Unfortunately, it would seem that a number of ICOs are potentially fraudulent, with some estimates saying that over $500 million has been raised for questionable/phony projects. This type of crowdfunding is being replaced by Initial Exchange Offerings (IEOs), which in many ways are very similar to an ICO. The difference is that an IEO is launched and managed by a Digital Exchange, instead of the organisation that is raising capital, itself, carrying out the marketing and distribution of the token. The exchange typically conducts due diligence on the token to be issued and holds and sells the tokens on behalf of the project team. The buyers of the IEO are existing clients of the Digital Exchange, and while this means that there are considerable savings in terms of marketing and promotional costs, many of the exchanges that offer IEOs are charging companies to have access to their distribution capabilities.

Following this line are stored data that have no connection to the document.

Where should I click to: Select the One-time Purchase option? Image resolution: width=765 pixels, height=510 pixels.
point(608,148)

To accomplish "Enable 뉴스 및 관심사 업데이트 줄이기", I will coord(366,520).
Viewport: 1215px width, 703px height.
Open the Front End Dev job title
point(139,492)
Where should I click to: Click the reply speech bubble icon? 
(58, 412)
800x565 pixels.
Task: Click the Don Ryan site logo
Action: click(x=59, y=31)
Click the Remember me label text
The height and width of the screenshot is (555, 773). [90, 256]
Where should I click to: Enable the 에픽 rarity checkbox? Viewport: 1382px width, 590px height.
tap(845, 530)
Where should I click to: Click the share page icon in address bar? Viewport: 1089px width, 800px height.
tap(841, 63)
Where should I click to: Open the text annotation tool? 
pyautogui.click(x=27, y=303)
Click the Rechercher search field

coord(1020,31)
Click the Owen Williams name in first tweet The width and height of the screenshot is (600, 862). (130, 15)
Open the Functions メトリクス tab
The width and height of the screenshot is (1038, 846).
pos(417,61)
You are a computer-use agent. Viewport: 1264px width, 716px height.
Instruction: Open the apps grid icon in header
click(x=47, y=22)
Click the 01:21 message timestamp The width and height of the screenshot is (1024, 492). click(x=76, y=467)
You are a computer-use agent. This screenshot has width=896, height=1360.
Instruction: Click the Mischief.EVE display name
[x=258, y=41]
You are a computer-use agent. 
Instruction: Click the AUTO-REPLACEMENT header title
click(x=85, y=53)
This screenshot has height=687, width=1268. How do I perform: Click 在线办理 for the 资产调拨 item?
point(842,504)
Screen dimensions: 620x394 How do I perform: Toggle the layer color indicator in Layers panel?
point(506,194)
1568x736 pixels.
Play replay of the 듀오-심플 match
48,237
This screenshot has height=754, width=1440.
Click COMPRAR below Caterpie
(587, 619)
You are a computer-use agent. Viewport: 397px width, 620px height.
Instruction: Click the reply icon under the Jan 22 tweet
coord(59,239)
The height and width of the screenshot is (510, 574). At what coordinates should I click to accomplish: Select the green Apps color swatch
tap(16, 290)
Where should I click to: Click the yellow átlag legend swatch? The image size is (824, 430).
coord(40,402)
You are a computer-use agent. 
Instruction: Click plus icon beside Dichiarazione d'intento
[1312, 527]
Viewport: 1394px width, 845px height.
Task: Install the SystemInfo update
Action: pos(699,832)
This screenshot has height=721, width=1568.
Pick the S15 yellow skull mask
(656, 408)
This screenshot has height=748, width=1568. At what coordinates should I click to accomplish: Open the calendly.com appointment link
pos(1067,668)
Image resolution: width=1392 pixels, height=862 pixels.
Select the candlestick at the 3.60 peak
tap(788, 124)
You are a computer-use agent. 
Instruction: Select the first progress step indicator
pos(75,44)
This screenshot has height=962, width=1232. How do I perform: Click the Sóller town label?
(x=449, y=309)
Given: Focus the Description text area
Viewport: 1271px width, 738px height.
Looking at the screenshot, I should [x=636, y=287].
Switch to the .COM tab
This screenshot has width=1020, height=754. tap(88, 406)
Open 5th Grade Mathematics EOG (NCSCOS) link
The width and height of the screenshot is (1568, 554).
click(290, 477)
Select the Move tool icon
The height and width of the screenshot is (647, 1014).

It is ironic that ICOs offered the ability for anyone to get access to the potential profits of a token rising in value in a highly decentralised manner. IEOs seem to be moving back to a more centralised model, where investors will need to “sign up” to particular exchanges to get access to individual IEOs and be subject to compliance and regulation. This more centralised style could appeal to regulators, as they may impose regulations on exchanges issuing IEOs and, in effect, treat them like a Nominated Adviser (NOMAD) or a corporate broker.

We are starting to see more asset-backed tokens i.e. Security Token Offerings (STOs) that offer the ability to trade property, commodities, publicly quoted and private shares, and bonds. The institutions that are more likely to buy these STOs ought to draw comfort from this enhanced level of regulation that IEOs may bring.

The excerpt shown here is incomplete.